L’omertà copre tutto e tutti, e Sciascia in conclusione ci presenta una situazione che può apparire addirittura umoristica, ma è fortemente indicativa del costume e della mentalità di tanta gente di Sicilia. L’omertà, però, non è una caratteristica esclusiva della mafia siciliana e della criminalità organizzata, bensì è presente un po’ dappertutto nella società contemporanea. Tante volte, infatti, i cittadini che sono stati spettatori di un episodio di violenza preferiscono tacere per non avere noie con la legge, considerata purtroppo estranea alla loro sfera morale e civile.
FORSE HANNO SPARATO? Da Il giorno della civetta, capitolo 1
L’omicidio dell’impredintore edile Salvatore Colasberna avviene all’alba, sulla piazza, del paese, sotto gli occhi dei passeggeri che affollano l’autobus in partenza: ma nessuno dichiara di aver visto o udito nulla. I potenziali testimoni diventano insensibili come statue, non appena sentono risuonare gli spari, e alla vista dei carabinieri e allontanano facendo finta di nulla. Gli inquirenti devono così scontrarsi con il più totale silenzio (la tipica omertà) che circonda i delitti di mafia. Questo atteggiamento di paura e di forzata impassibilità raggiunge il culmine, allorché il panellaro (venditore di frittelle), presente all’omicidio ma rapidamente dileguandosi, chiede con ingenuità al maresciallo che lo sta interrogando: Perché… hanno sparato?

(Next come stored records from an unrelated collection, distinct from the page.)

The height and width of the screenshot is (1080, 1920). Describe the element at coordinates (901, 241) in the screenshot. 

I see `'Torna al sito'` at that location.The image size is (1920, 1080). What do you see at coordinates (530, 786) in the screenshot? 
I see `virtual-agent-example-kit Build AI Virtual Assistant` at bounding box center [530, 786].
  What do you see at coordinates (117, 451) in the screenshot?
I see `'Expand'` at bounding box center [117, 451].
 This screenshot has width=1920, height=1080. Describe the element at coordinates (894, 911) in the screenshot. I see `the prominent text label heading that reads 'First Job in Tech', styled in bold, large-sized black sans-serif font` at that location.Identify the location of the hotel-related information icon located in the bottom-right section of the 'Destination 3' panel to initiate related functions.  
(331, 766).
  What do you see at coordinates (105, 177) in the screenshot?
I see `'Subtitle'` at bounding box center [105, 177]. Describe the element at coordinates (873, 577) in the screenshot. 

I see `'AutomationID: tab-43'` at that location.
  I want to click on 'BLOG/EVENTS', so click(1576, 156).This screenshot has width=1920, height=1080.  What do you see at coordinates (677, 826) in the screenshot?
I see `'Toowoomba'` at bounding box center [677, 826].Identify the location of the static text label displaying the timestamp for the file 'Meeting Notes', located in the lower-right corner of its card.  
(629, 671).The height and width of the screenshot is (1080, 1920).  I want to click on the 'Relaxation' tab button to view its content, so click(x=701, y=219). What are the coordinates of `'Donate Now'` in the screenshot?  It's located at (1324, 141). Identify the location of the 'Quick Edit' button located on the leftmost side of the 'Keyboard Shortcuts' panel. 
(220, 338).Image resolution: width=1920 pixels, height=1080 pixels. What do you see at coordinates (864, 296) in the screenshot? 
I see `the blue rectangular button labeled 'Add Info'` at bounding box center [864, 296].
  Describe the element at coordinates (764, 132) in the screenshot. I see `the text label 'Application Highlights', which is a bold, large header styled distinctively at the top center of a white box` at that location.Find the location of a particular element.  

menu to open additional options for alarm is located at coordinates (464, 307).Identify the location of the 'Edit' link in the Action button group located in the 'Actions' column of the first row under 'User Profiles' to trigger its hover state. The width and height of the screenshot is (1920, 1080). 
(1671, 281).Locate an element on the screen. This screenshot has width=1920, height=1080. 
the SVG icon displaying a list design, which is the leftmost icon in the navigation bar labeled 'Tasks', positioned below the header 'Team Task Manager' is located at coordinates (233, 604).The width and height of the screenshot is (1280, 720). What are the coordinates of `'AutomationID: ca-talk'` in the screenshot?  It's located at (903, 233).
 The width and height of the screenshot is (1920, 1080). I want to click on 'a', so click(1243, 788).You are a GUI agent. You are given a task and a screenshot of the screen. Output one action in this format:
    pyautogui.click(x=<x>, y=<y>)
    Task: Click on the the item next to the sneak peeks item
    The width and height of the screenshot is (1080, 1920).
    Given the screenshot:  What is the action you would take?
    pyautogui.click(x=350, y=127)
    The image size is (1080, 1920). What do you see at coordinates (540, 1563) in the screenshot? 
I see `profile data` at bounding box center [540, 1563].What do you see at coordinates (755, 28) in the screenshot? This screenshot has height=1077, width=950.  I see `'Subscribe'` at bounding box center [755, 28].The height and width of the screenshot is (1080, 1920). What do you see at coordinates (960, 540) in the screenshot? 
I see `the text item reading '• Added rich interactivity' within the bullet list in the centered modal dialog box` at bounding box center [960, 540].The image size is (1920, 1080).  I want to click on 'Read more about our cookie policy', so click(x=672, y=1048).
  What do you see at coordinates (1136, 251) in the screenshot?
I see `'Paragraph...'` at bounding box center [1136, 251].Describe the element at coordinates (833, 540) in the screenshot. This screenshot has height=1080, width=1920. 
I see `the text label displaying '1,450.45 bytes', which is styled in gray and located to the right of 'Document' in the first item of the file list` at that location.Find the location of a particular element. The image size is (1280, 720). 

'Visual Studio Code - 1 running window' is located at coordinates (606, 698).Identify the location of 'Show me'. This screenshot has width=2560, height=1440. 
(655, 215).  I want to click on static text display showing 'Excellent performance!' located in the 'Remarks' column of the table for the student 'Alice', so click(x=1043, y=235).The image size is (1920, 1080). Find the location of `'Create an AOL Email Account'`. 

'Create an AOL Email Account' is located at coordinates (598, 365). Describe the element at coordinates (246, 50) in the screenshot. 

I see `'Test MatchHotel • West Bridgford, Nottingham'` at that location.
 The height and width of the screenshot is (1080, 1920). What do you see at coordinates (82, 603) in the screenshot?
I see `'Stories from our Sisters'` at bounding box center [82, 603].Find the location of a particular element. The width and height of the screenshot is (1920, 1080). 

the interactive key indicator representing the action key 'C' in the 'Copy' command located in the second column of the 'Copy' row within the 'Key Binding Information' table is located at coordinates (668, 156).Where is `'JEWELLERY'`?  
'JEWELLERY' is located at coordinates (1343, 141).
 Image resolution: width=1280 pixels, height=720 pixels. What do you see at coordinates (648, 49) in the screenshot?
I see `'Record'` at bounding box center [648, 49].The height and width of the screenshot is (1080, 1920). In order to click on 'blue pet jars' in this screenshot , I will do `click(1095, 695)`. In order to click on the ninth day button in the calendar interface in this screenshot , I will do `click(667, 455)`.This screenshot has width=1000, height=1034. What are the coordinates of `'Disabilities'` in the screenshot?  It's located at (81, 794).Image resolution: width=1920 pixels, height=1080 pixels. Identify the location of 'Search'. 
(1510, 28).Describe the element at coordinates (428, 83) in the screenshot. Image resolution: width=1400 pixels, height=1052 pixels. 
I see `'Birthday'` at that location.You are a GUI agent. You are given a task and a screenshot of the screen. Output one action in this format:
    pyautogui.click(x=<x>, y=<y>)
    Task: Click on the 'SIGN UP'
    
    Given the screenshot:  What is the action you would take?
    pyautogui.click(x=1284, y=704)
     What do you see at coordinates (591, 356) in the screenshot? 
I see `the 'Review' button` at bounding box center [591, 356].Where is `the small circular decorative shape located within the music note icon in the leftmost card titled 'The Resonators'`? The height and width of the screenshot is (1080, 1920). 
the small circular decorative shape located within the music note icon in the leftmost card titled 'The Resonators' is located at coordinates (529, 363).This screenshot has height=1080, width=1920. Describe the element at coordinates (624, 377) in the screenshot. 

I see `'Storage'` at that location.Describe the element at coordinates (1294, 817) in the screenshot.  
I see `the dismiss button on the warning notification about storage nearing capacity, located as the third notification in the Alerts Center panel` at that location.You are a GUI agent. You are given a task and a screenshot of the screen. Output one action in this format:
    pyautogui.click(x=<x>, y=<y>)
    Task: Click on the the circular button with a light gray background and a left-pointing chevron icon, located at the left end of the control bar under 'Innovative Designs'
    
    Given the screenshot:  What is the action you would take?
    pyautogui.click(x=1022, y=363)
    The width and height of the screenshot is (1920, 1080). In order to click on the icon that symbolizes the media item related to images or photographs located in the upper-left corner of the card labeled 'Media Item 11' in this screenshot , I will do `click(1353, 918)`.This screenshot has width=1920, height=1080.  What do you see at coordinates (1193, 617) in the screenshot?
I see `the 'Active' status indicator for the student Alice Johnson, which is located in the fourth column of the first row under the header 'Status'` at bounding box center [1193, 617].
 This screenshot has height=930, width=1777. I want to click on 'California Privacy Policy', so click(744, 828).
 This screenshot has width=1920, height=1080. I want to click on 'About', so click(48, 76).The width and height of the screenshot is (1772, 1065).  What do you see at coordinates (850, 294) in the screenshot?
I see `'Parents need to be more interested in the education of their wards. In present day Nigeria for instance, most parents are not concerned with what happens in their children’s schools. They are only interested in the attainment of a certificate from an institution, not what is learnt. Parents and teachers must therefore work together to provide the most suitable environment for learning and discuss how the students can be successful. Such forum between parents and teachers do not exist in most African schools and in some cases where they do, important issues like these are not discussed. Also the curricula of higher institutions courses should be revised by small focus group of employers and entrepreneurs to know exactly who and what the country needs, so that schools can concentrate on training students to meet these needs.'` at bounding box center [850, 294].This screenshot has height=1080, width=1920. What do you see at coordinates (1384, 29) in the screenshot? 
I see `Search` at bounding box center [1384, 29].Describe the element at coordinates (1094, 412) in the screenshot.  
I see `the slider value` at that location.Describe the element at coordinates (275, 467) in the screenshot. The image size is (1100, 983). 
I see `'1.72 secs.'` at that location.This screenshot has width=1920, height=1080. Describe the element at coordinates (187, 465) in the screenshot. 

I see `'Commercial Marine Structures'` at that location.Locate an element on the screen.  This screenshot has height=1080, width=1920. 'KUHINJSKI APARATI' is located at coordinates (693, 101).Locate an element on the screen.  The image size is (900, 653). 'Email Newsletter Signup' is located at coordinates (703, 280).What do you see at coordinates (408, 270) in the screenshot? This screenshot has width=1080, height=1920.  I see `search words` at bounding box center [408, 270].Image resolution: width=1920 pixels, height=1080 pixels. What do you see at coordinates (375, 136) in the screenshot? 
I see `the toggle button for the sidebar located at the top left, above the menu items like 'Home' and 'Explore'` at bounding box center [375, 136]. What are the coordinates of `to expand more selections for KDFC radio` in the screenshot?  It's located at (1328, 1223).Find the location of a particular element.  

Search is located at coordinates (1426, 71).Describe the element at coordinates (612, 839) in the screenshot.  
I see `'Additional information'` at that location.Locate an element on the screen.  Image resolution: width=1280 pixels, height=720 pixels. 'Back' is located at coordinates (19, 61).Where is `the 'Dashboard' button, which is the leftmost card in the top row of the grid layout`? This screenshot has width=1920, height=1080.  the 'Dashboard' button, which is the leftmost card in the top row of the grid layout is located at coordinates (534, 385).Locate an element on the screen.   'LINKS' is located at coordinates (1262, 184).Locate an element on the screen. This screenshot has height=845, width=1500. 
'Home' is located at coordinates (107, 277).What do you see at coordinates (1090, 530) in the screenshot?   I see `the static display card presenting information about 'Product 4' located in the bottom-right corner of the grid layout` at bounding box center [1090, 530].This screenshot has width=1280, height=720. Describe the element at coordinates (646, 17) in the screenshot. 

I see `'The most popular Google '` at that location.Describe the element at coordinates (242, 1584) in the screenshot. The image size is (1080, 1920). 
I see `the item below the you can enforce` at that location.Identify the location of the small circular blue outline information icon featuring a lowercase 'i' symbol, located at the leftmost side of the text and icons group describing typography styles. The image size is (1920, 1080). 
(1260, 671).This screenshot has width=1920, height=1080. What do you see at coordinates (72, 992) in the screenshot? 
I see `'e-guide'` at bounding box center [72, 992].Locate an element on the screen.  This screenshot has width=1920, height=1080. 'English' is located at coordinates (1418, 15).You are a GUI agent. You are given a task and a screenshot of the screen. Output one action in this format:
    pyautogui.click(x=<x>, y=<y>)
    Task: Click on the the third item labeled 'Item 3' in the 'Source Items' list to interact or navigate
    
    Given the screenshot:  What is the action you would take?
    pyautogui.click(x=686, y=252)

Gli spari, l’omicidio, il letargo dei viaggiatori, la fuga, il vano tentativo del maresciallo di sapere qualcosa: tutti questi elementi appaiono, in certo modo, inevitabili, quasi luoghi comuni nel quadro di una realtà tragica e immutabile come quella siciliana descritta. La faccia di un uomo sorpreso nel sonno più innocente diviene il simbolo di un modo di essere, di pensare, di agire, profondamente radicato nella società dell’isola: una società soffocata dall’indifferenza, dall’abitudine a chiudere gli occhi di fronte a quanto accade, dalla diffidenza verso la legge. Lo scrittore adempie il suo compito civile raffigurando questo mondo e, insieme, denunciandolo. L’episodio mostra bene la coesistenza, nelle opere di Sciascia, di due dimensioni:
1. La dimensione del saggio, del documento di costume, dello studio di vita sociale. Il linguaggio si presenta privo di enfasi, anzi volutamente cronastico e perciò volto ai particolari apparentemente insignificanti (il grido del venditore di frittelle; il bigliettaio che bestemmia ecc.) Lo stile scarno non è privo però di studio formale, come dimostrano le similitudini e le metafore (muovendosi come un granchio; facce…. Dissepolte da un silenzio di secoli ecc.) oppure il chiasmo quando la piazza fu vuota, vuoto era anche l’autobus. Nel linguaggio compare anche una coloritura dialettale (Matrice, panelle, la stimavano), primo indizio dell’ambientazione siciliana della vicenda.
Forme ironiche:
1. Nell’immagine dell’autista tutto spremuto nello sforzo di ricordare;
2. O nell’allusione nelle scuola patrie (non lo danno al primo venuto, il diploma di ragioniere).